(Saved entries)
+ + + + +
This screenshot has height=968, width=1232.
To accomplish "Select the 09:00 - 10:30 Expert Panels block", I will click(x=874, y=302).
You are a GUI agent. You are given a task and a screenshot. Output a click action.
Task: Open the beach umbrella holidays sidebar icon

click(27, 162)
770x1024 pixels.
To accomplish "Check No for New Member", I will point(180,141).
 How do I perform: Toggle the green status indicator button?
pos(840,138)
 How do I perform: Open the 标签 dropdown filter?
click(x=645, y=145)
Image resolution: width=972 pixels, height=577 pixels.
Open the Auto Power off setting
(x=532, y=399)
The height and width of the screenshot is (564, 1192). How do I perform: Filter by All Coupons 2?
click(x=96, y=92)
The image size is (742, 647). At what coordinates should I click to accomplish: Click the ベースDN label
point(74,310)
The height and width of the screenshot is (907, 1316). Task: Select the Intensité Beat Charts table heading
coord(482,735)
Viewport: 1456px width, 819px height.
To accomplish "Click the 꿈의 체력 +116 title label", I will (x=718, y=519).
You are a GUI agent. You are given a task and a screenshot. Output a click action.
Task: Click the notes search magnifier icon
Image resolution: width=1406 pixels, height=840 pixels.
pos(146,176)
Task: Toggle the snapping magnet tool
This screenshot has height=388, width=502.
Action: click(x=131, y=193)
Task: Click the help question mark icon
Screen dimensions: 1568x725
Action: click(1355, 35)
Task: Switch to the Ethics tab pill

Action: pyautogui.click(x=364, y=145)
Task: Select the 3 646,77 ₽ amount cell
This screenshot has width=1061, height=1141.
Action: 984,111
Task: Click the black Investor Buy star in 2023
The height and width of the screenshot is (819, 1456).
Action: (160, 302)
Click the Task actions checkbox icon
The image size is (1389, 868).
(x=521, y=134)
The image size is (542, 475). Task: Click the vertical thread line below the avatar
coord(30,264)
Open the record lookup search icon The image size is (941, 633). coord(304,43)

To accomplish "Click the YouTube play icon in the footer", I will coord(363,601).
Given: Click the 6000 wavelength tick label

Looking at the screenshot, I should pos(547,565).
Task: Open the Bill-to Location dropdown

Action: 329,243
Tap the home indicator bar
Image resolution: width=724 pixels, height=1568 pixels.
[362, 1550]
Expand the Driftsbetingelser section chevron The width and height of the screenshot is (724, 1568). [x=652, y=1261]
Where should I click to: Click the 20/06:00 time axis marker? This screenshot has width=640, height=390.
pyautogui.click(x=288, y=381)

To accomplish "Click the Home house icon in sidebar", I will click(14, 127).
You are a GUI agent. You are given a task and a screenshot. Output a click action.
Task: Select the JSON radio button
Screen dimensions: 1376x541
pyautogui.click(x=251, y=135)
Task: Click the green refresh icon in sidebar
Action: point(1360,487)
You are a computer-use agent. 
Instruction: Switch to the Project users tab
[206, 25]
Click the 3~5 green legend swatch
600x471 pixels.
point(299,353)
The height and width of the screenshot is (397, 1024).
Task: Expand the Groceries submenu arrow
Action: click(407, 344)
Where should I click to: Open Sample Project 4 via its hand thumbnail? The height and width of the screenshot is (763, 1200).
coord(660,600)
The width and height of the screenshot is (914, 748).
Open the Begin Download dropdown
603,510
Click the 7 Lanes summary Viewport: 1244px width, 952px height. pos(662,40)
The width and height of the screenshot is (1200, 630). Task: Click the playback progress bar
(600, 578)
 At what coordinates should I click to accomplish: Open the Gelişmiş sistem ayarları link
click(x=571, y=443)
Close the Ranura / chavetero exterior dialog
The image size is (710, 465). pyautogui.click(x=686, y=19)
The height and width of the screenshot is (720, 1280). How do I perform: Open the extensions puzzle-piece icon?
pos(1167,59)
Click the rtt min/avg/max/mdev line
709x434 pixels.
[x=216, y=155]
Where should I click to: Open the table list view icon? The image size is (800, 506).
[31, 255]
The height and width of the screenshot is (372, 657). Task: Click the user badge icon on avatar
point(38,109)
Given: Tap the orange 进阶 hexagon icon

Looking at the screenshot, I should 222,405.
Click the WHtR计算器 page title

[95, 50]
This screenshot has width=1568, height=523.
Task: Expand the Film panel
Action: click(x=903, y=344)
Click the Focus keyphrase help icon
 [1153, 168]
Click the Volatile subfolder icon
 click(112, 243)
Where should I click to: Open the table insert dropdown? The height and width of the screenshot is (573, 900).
+ + + + +
What this task involves:
Change "GUI agent" to "interface agent" throughout the lines above, leaving everything else unchanged.

Answer to the problem:
This screenshot has height=968, width=1232.
To accomplish "Select the 09:00 - 10:30 Expert Panels block", I will click(x=874, y=302).
You are a interface agent. You are given a task and a screenshot. Output a click action.
Task: Open the beach umbrella holidays sidebar icon

click(27, 162)
770x1024 pixels.
To accomplish "Check No for New Member", I will point(180,141).
 How do I perform: Toggle the green status indicator button?
pos(840,138)
 How do I perform: Open the 标签 dropdown filter?
click(x=645, y=145)
Image resolution: width=972 pixels, height=577 pixels.
Open the Auto Power off setting
(x=532, y=399)
The height and width of the screenshot is (564, 1192). How do I perform: Filter by All Coupons 2?
click(x=96, y=92)
The image size is (742, 647). At what coordinates should I click to accomplish: Click the ベースDN label
point(74,310)
The height and width of the screenshot is (907, 1316). Task: Select the Intensité Beat Charts table heading
coord(482,735)
Viewport: 1456px width, 819px height.
To accomplish "Click the 꿈의 체력 +116 title label", I will (x=718, y=519).
You are a interface agent. You are given a task and a screenshot. Output a click action.
Task: Click the notes search magnifier icon
Image resolution: width=1406 pixels, height=840 pixels.
pos(146,176)
Task: Toggle the snapping magnet tool
This screenshot has height=388, width=502.
Action: click(x=131, y=193)
Task: Click the help question mark icon
Screen dimensions: 1568x725
Action: click(1355, 35)
Task: Switch to the Ethics tab pill

Action: pyautogui.click(x=364, y=145)
Task: Select the 3 646,77 ₽ amount cell
This screenshot has width=1061, height=1141.
Action: 984,111
Task: Click the black Investor Buy star in 2023
The height and width of the screenshot is (819, 1456).
Action: (160, 302)
Click the Task actions checkbox icon
The image size is (1389, 868).
(x=521, y=134)
The image size is (542, 475). Task: Click the vertical thread line below the avatar
coord(30,264)
Open the record lookup search icon The image size is (941, 633). coord(304,43)

To accomplish "Click the YouTube play icon in the footer", I will coord(363,601).
Given: Click the 6000 wavelength tick label

Looking at the screenshot, I should pos(547,565).
Task: Open the Bill-to Location dropdown

Action: 329,243
Tap the home indicator bar
Image resolution: width=724 pixels, height=1568 pixels.
[362, 1550]
Expand the Driftsbetingelser section chevron The width and height of the screenshot is (724, 1568). [x=652, y=1261]
Where should I click to: Click the 20/06:00 time axis marker? This screenshot has width=640, height=390.
pyautogui.click(x=288, y=381)

To accomplish "Click the Home house icon in sidebar", I will click(14, 127).
You are a interface agent. You are given a task and a screenshot. Output a click action.
Task: Select the JSON radio button
Screen dimensions: 1376x541
pyautogui.click(x=251, y=135)
Task: Click the green refresh icon in sidebar
Action: point(1360,487)
You are a computer-use agent. 
Instruction: Switch to the Project users tab
[206, 25]
Click the 3~5 green legend swatch
600x471 pixels.
point(299,353)
The height and width of the screenshot is (397, 1024).
Task: Expand the Groceries submenu arrow
Action: click(407, 344)
Where should I click to: Open Sample Project 4 via its hand thumbnail? The height and width of the screenshot is (763, 1200).
coord(660,600)
The width and height of the screenshot is (914, 748).
Open the Begin Download dropdown
603,510
Click the 7 Lanes summary Viewport: 1244px width, 952px height. pos(662,40)
The width and height of the screenshot is (1200, 630). Task: Click the playback progress bar
(600, 578)
 At what coordinates should I click to accomplish: Open the Gelişmiş sistem ayarları link
click(x=571, y=443)
Close the Ranura / chavetero exterior dialog
The image size is (710, 465). pyautogui.click(x=686, y=19)
The height and width of the screenshot is (720, 1280). How do I perform: Open the extensions puzzle-piece icon?
pos(1167,59)
Click the rtt min/avg/max/mdev line
709x434 pixels.
[x=216, y=155]
Where should I click to: Open the table list view icon? The image size is (800, 506).
[31, 255]
The height and width of the screenshot is (372, 657). Task: Click the user badge icon on avatar
point(38,109)
Given: Tap the orange 进阶 hexagon icon

Looking at the screenshot, I should 222,405.
Click the WHtR计算器 page title

[95, 50]
This screenshot has width=1568, height=523.
Task: Expand the Film panel
Action: click(x=903, y=344)
Click the Focus keyphrase help icon
 [1153, 168]
Click the Volatile subfolder icon
 click(112, 243)
Where should I click to: Open the table insert dropdown? The height and width of the screenshot is (573, 900).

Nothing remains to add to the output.